Il fut un temps où tout réalisateur qui se plongeait dans l’immense jungle de l’œuvre de Georges Simenon pouvait y trouver un sujet, une orientation, une atmosphère et, même en les maltraitant, parvenir à faire vivre un monde, tant la puissance d’évocation du romancier est intense. Sans doute toutes les adaptations ne sont-elles pas de qualité, notamment celles des Maigret, parce que les metteurs en scène ont généralement privilégié la résolution d’une énigme policière – rarement primordiale – à ce qui importait vraiment à l’écrivain : la recréation d’un univers.

Mais il y a tant de substance dans les romans de Simenon, tant de talent brut et immédiat, qu’on peut le plus souvent trouver son content dans ces histoires simples qui vous prennent dès les premiers paragraphes et ne vous lâchent plus. En tout cas, c’était ce qui ce faisait encore naguère et ce qui ne se fait plus beaucoup.
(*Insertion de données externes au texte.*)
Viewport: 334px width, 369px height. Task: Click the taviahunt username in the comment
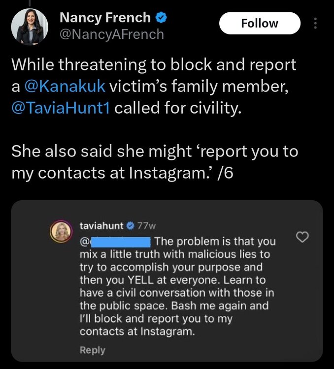(101, 226)
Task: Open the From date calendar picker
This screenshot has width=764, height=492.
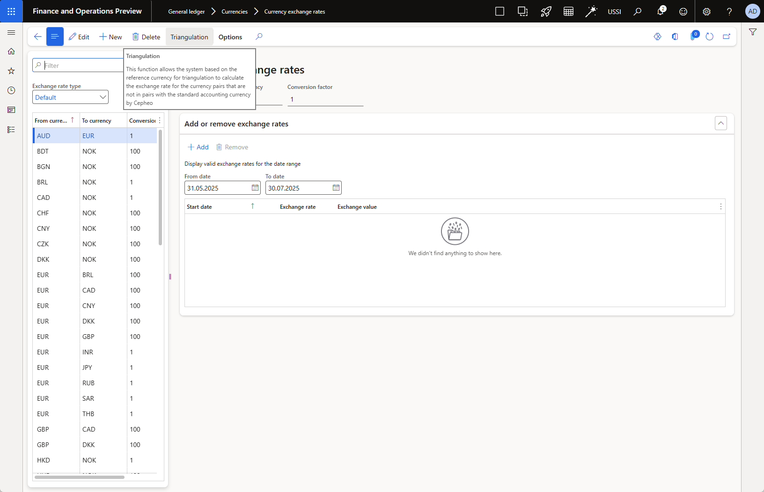Action: pos(255,188)
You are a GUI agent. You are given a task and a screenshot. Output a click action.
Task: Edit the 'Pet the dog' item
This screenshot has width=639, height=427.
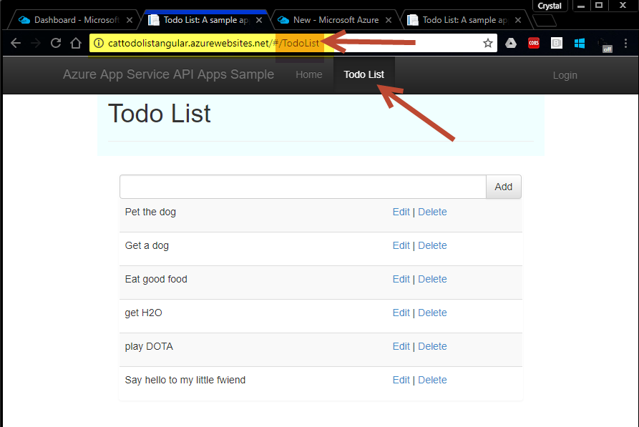[x=401, y=212]
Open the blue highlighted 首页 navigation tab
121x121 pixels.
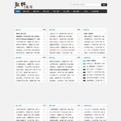[18, 11]
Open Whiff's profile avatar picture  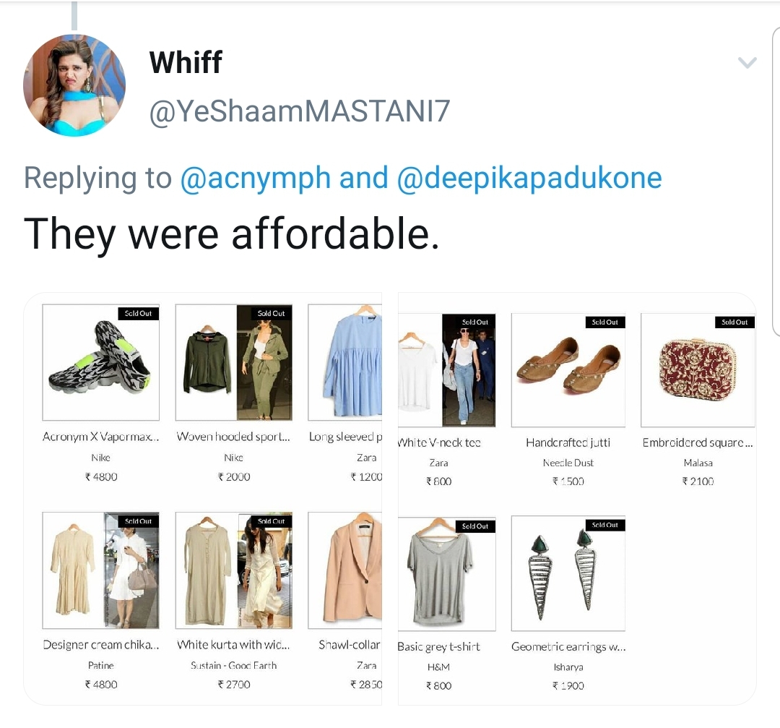(74, 85)
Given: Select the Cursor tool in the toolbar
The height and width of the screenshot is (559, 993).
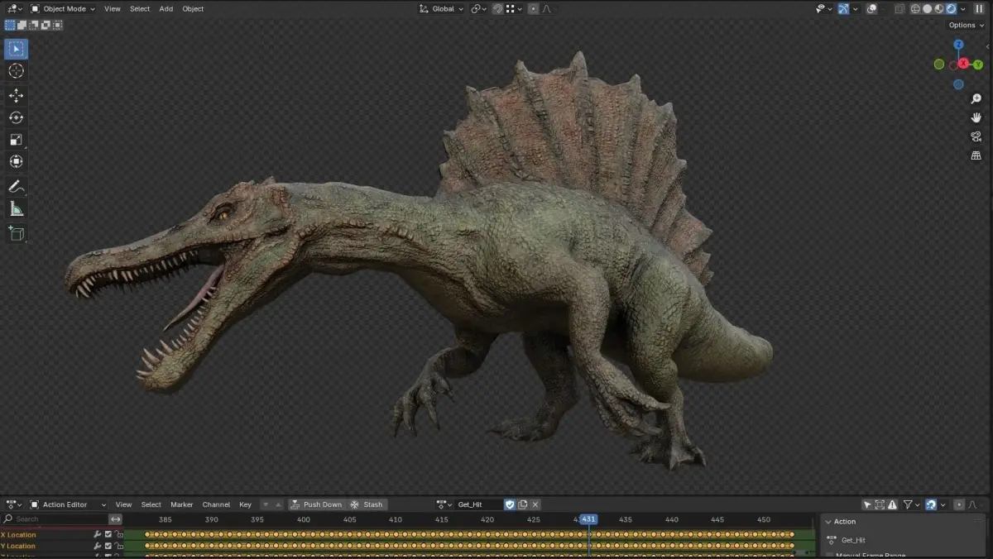Looking at the screenshot, I should 16,71.
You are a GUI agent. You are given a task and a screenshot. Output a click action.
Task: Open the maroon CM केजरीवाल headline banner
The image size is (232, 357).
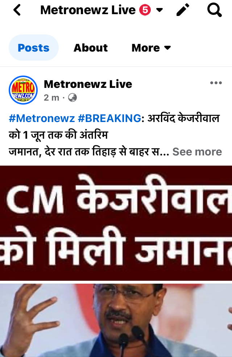tap(116, 223)
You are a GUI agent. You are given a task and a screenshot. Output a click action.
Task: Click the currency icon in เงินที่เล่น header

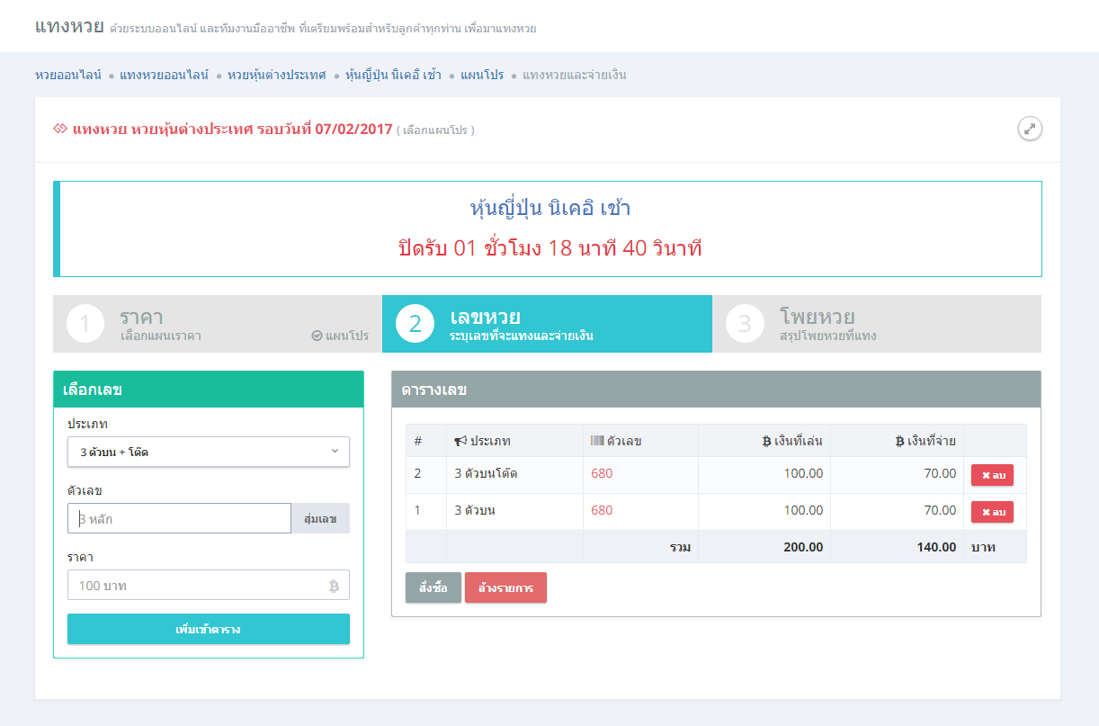[766, 441]
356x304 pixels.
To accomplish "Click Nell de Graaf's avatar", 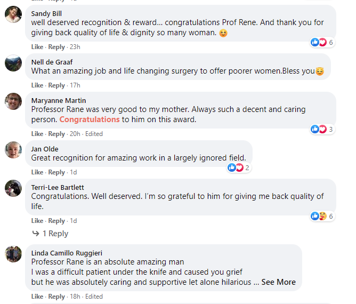I will coord(13,62).
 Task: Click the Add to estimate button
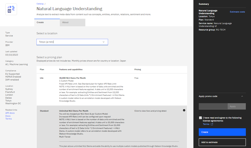click(222, 142)
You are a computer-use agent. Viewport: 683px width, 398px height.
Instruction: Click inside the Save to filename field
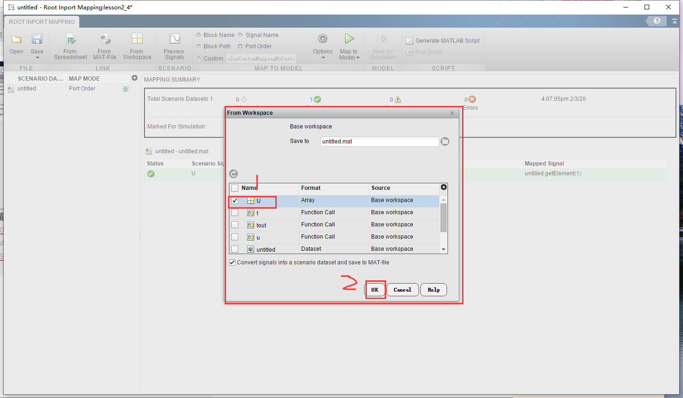pyautogui.click(x=379, y=141)
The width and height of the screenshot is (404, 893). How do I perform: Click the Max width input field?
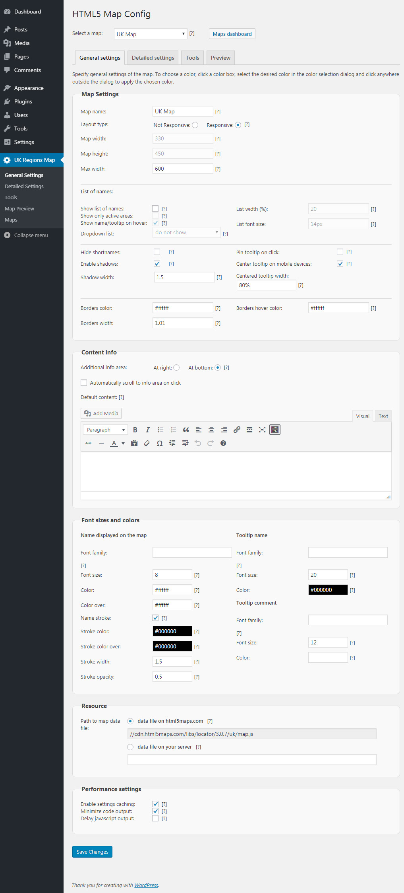point(183,169)
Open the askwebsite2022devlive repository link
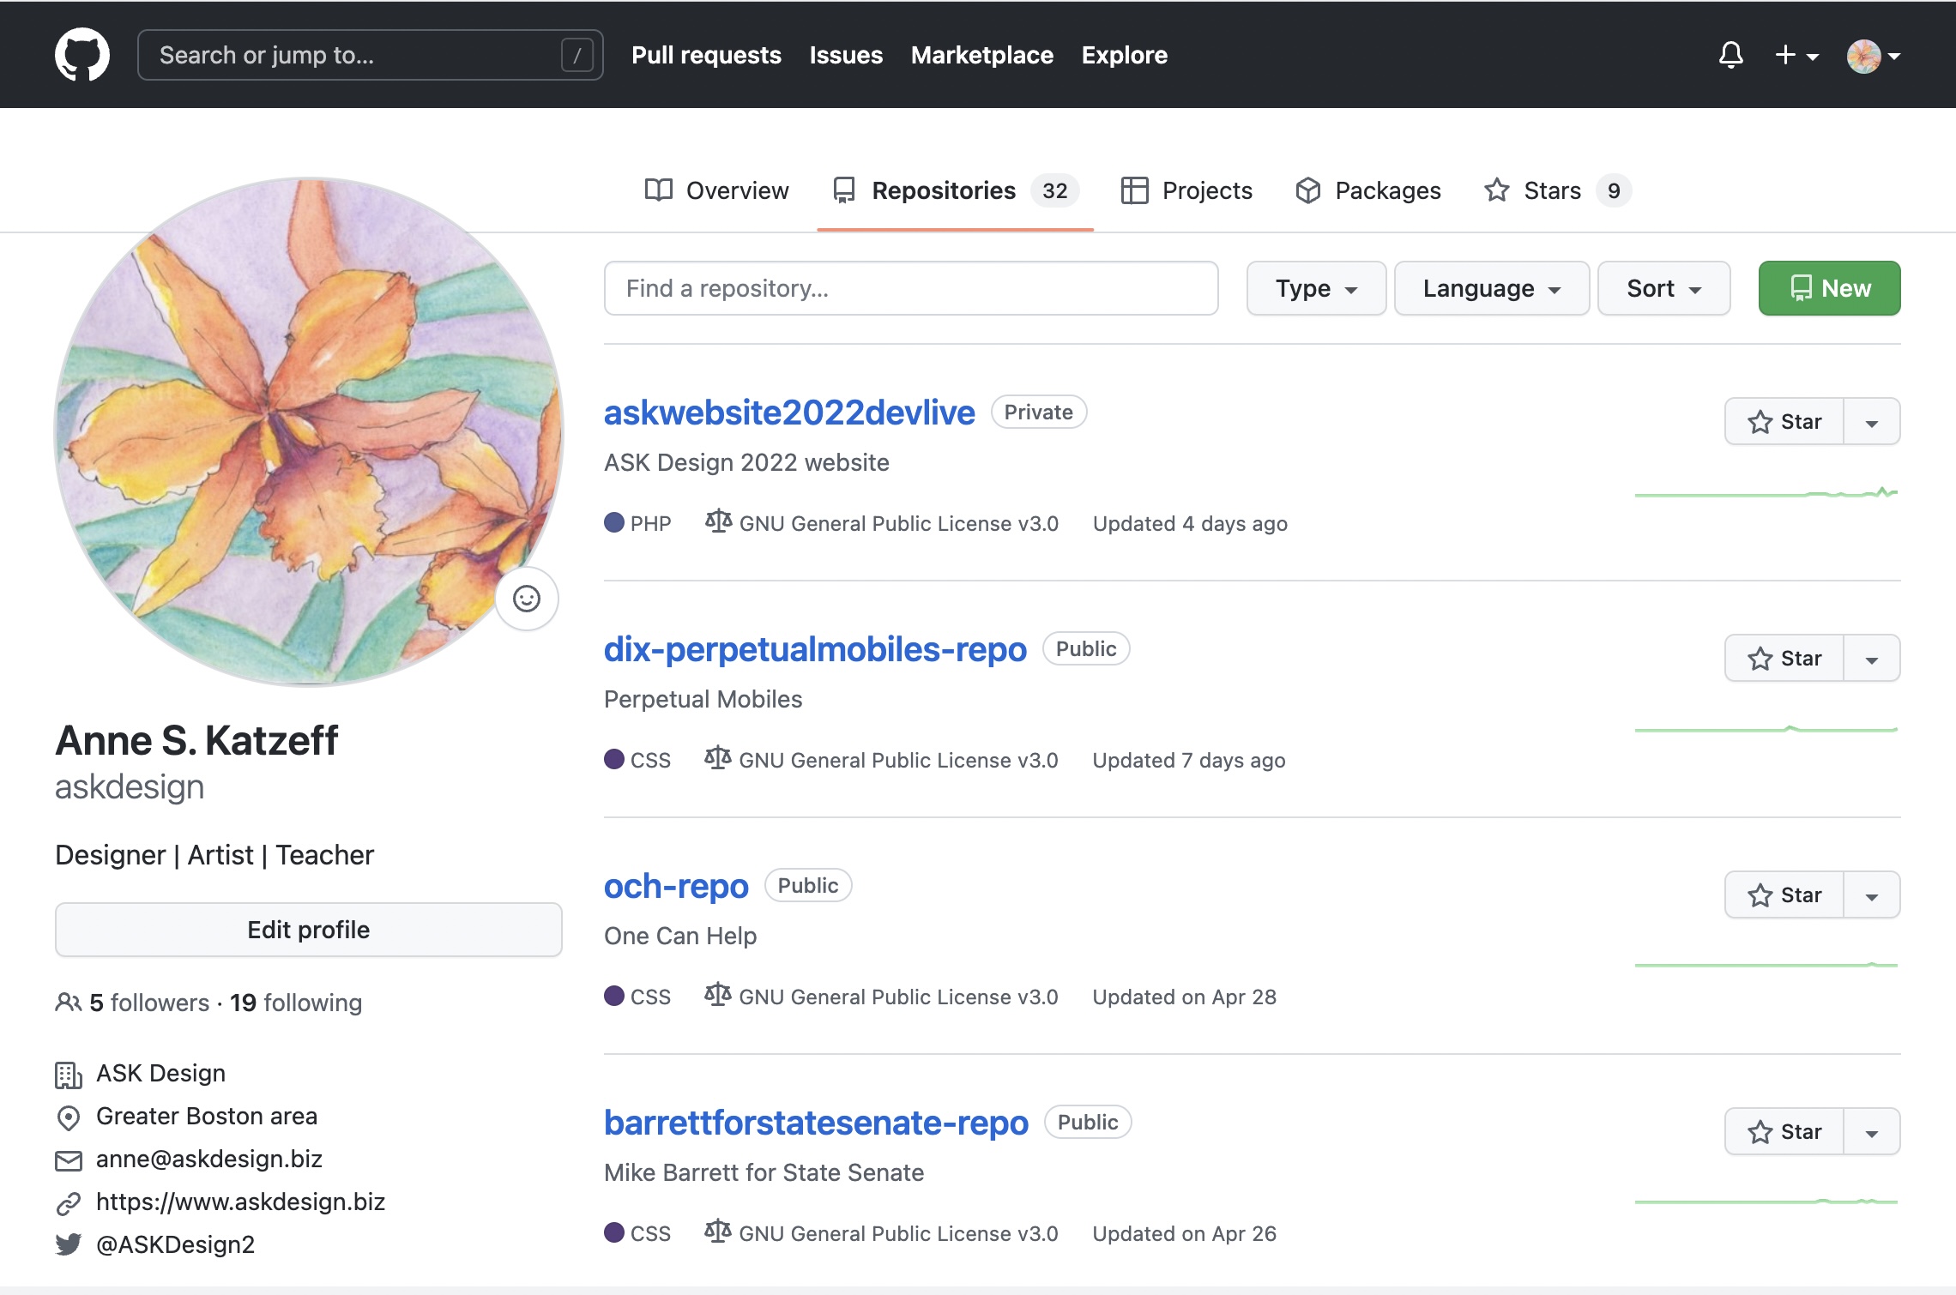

La liste des adaptations publiée dans le site très exhaustif Tout Simenon, et que l’on trouve développée dans http://www.toutsimenon.com/adaptations.h(..) est aussi exiguë, après 2000, qu’elle était dense auparavant ; on dirait que les cinéastes d’aujourd’hui considèrent que des récits ancrés dans le monde d’hier ne peuvent plus intéresser un public féru d’images numériques et de sujets de société.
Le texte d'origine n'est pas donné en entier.